Published April 10, 2025

Since starting in Y Combinator 18 months ago, the startup’s revenue has grown 25% month-on-month. Today, Solve Intelligence’s platform is being used by over 200 IP teams across the US, Europe, and Asia. Their customers include top law firms and enterprises, such as DLA Piper, Siemens, and a host of boutiques and solo practitioners.

Solve Intelligence is not only growing fast, it is also profitable. The Company has generated more cash than it has spent since its inception, and, today, Solve Intelligence is announcing a $12M Series A round from 20VC, Microsoft, Thomson Reuters, and Y Combinator.

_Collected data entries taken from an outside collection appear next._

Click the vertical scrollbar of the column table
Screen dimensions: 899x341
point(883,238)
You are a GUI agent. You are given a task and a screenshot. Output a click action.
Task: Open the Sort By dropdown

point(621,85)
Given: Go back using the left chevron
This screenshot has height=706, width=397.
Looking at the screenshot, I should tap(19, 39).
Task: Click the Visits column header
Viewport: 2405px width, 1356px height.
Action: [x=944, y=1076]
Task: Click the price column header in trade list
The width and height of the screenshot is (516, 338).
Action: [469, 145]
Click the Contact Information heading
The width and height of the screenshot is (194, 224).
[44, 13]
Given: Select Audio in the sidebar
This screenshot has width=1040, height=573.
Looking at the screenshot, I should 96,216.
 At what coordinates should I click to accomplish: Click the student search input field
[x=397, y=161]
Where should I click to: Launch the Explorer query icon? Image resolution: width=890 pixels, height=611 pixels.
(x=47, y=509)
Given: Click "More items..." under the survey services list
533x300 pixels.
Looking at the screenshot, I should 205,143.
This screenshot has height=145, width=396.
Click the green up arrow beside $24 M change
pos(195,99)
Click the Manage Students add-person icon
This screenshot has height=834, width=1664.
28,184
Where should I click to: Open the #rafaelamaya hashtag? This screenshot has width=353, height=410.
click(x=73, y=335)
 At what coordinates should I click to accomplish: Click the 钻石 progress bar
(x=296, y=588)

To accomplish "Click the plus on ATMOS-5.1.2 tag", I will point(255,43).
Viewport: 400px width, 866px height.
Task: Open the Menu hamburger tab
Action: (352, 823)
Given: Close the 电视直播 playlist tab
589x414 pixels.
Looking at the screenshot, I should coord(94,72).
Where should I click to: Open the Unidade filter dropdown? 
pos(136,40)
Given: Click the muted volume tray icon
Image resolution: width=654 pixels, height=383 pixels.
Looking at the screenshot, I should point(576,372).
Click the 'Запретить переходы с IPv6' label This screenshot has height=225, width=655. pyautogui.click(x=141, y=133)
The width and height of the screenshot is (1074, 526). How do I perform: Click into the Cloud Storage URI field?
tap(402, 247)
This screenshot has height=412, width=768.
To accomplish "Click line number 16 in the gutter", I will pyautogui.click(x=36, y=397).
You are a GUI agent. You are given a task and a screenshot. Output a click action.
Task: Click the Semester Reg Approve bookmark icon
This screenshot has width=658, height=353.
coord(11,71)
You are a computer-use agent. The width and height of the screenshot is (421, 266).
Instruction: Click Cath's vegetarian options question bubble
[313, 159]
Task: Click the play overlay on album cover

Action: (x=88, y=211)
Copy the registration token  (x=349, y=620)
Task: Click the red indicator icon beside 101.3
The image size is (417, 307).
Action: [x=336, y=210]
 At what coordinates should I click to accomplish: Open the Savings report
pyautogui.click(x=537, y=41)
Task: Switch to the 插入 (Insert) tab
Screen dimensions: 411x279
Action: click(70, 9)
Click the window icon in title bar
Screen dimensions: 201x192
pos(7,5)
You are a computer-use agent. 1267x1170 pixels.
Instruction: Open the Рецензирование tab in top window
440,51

“We haven’t hired any sales or marketing people up to this point,” said Solve Intelligence co-founder and CEO Chris Parsonson. “All our growth has come organically by building the best product on the market for patent attorneys. We’ve never lost in a head-to-head with a competitor. Now is the right time to scale rapidly.”

The patent market is big. Over $150B in annual revenue is generated globally from licensing patents. $40B+ is spent on patent litigation every year just in the US. Tens of billions are spent on building patent portfolios through prosecution, and many hundreds of billions on R&D, which patents are designed to capture some fraction of the value of.

“Hundreds of billions of dollars are spent on patents every year. But there’s very little software penetration in this space,” said Parsonson. “Most patent work is being done inside Word, email, and PDF preview. There are a lot of inefficient and poor-quality workflows.”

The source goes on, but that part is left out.